Parking: Finley Point State Park
WoW: Grizzly Hills
A few years ago, we stopped at Flathead Lake on our trip to Glacier Park. We had not brought the boat with us, and we massively regretted it. Ever since then, we’ve been talking about sailing on Flathead, so a couple weeks before closing on the sale of our house, we made our only reservation so far to ensure we’d get a space. Finley Point is the only State Park that has both RV parking and a marina.
The marina is very pretty, but it’s not laid out particularly well. The main thoroughfare is open to the center of the lake, so any wave action goes straight down the slips. Also, the docks are not floating and they use rails instead of cleats, so it’s very easy for a boat to catch its gunwale under the rail during a storm. We knew we had to be extra careful because an intense storm was forecast in a couple of days.
The sailing ended up being pretty great. We did some playing around close to the park and circumnavigated Wild Horse Island (saw no wild horses). The winds were pretty consistent, and we didn’t have to do a lot of motoring until we got hungry and wanted to head back fast.
On Saturday, since the forecast was calling for 3′ waves, we went ahead and pulled the boat out of the marina and left it rigged in the parking lot. The day was absolutely pleasant – no storms in sight and the deadline for the warning was almost up. We felt pretty stupid for overreacting. We were watching some folk paddleboard and kayak while playing a board game when it started to mist, so we took the game inside. A half-hour later, it was howling outside. We peeked out, and there was a power boater bucking right off shore. We went to check on the sailboat (she was fine), and we watched the power boater’s friend back the trailer in the water while the boat was jumping trying to get loaded. We found out that the storm had been so sudden, it caught everyone in the marina off guard. The power boat’s dock lines snapped, so the owner had to go out and rescue it in the storm. We didn’t feel so stupid after that. It a weird storm because although the lake was absolutely thrashing, the sky was fairly blue, and it never did do anything heavier than mist.
Sunday, we were back in the water and had another great day sailing.
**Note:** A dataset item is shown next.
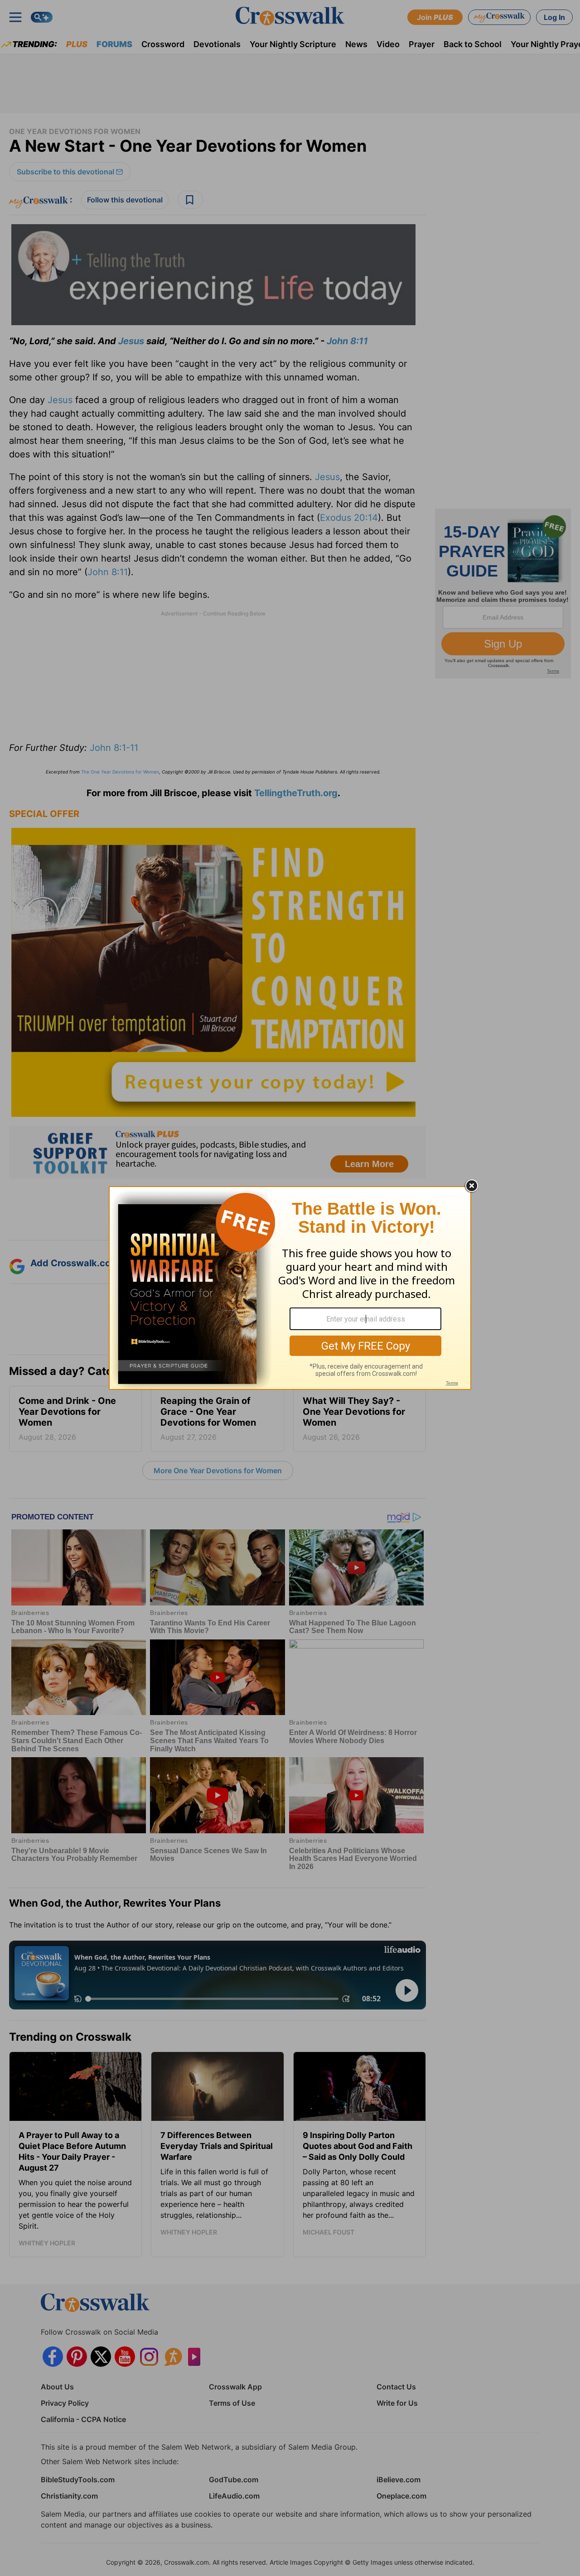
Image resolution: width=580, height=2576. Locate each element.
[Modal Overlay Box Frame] (290, 1288)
When we arrived, things looked really good in the RV park. There were only two other RVs (quiet and obviously retired full-timers), and no other boats in the marina. We launched easily and got unpacked. Our only beef was that the RV spaces are NARROW – we could not even extend the awning. The lots include a very small grassy area behind the parking space on the lake shore with a picnic table and a fire pit.
The next day was completely different. Every single RV space ended up being filled (and it was nerve-wracking watching folk back up their RVs in the spaces next us to make sure they didn’t hit us). We thought the Koocanusa marina RV park was crowded, but it was wide open compared to how it ended up here. I expected better of the group from Hope Church (www.hopechurchmt.com), but they let their numerous children and dogs run absolutely wild, took over our meager space (and picnic table) with their toys and hammocks, left their garbage all over, and blasted their music. Dog crap was everywhere, and the kids were swimming in the marina (which is HIGHLY dangerous with a fixed dock and strong waves – a child can easily get trapped under the dock, and no one would ever see) despite a sign every 10′ warning folk not to swim.
A couple days later, the camp host kindly let us move a couple of spaces over, but in came a whole new batch of rude folk. These people let their dogs AND kids crap all over – seriously, it was disgusting.
It is very obvious when an RV has full-time folk and when it has weekenders. Full-timers train their pets and children to be respectful of other RVers. We all have very little space and not much sound control, and a little respect goes a long way. The weekenders clearly do not care whom they inconvenience, and the posted rules are only for other people.
We have learned our lesson and in the future, we will limit our exposure with densely populated campgrounds no matter how much we may want to be in the area. We are just too set in our ways to put up with too much chaos and garbage.